• **AUFGABENSTELLUNG**
Wiederhole bitte wörtlich einen Abschnitt aus dem Text über kommunizierende Fahrzeuge: Setze bei den Worten „Von Martin Woldt“ ein und höre nach „Baustellen verloren gehen.“ auf.

=== TEXTAUSZUG ===

Bremssignale aus dem Äther

Kommunizierende Fahrzeuge

An der «Car to Car»-Technologie wird schon seit einiger Zeit herumgedoktert. Nun will ein weiteres Konsortium mittels Mobilfunk die Straßen deutlich sicherer machen.

Von Martin Woldt

Miteinander kommunizierende Fahrzeuge gelten in der Automobilindustrie schon länger als eine Art Geheimtipp, den Verkehr flüssiger und sicherer zu machen. Sie könnten helfen, etwa die über 80 Millionen Reisestunden zu reduzieren, die jedes Jahr auf deutschen Autobahnen allein durch Staus an Baustellen verloren gehen.

Königsweg «Car to Car»

In den Labors der Hersteller demonstrieren entsprechend ausgestattete Fahrzeuge schon einige Zeit ihre beeindruckenden Fähigkeiten. Ein Opel, der einen noch außer Hör- und Sichtweite herannahenden Krankenwagen ankündigt. Ein Volkswagen, der beizeiten über einen Unfall hinter einer schwer einsehbaren Kurve informiert. Ein Mercedes, der von plötzlich einsetzender Straßenglätte in zehn Kilometer Entfernung weiß.

Als Königsweg für diese blitzschnellen sogenannten «Car-to-Car»-Informationen galt bislang die Internettechnik W-LAN. Unter anderem, weil sie wegen ihrer massenhaften Verbreitung kostengünstig im Auto installiert werden könnte. Noch bis 2010 läuft in Hessen und Rheinland-Pfalz ein umfangreicher Praxistest. Beteiligt sind fast alle deutschen Hersteller. Mit ersten Anwendungen in Serienautos wird ab 2011 gerechnet.

=== BEREITGESTELLTES MATERIAL ===

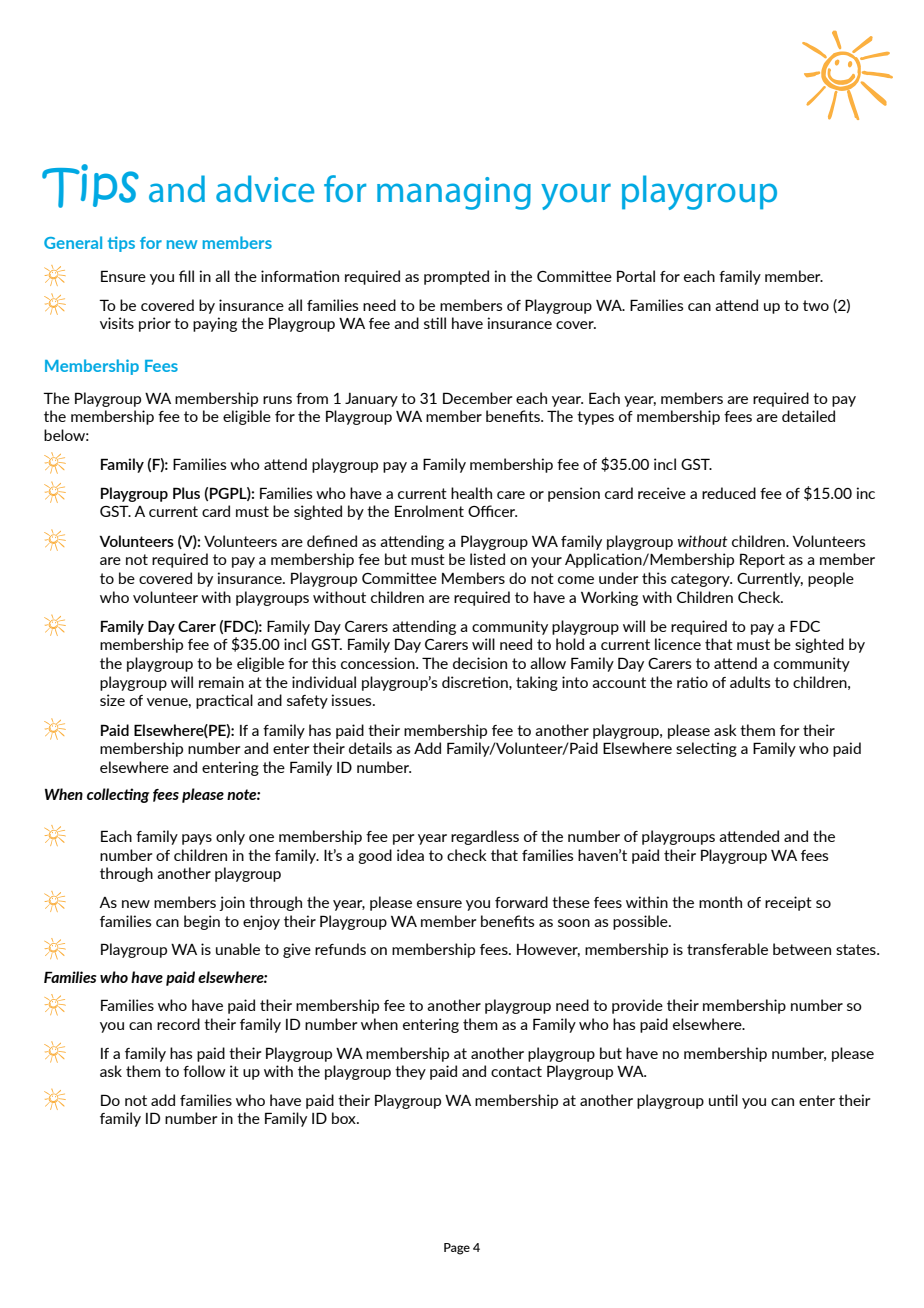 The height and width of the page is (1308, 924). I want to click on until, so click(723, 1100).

===
=== BEREITGESTELLTES MATERIAL ===

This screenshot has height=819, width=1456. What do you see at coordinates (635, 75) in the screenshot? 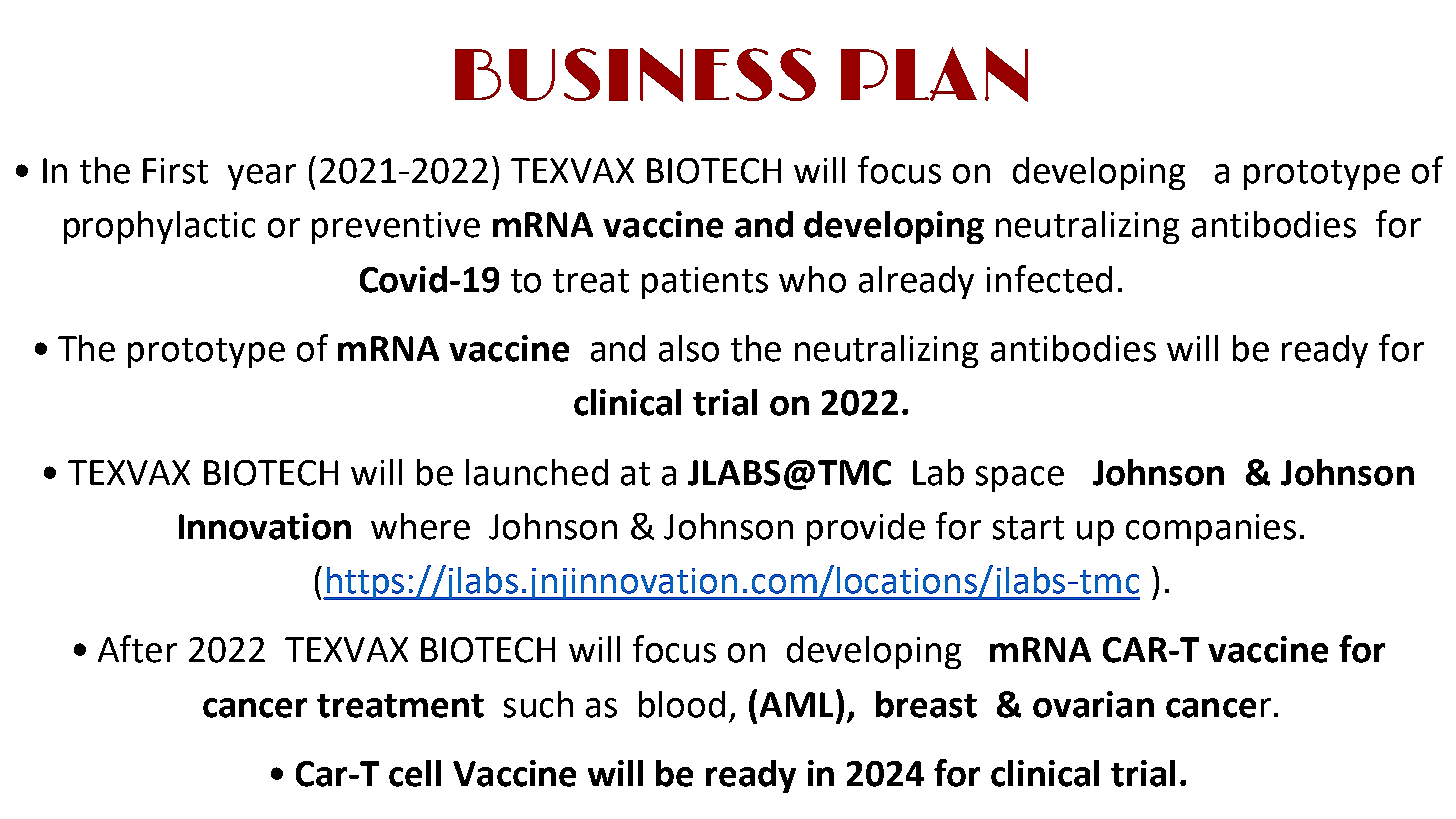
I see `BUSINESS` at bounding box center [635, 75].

===

• **ANTWORT**
Von Martin Woldt

Miteinander kommunizierende Fahrzeuge gelten in der Automobilindustrie schon länger als eine Art Geheimtipp, den Verkehr flüssiger und sicherer zu machen. Sie könnten helfen, etwa die über 80 Millionen Reisestunden zu reduzieren, die jedes Jahr auf deutschen Autobahnen allein durch Staus an Baustellen verloren gehen.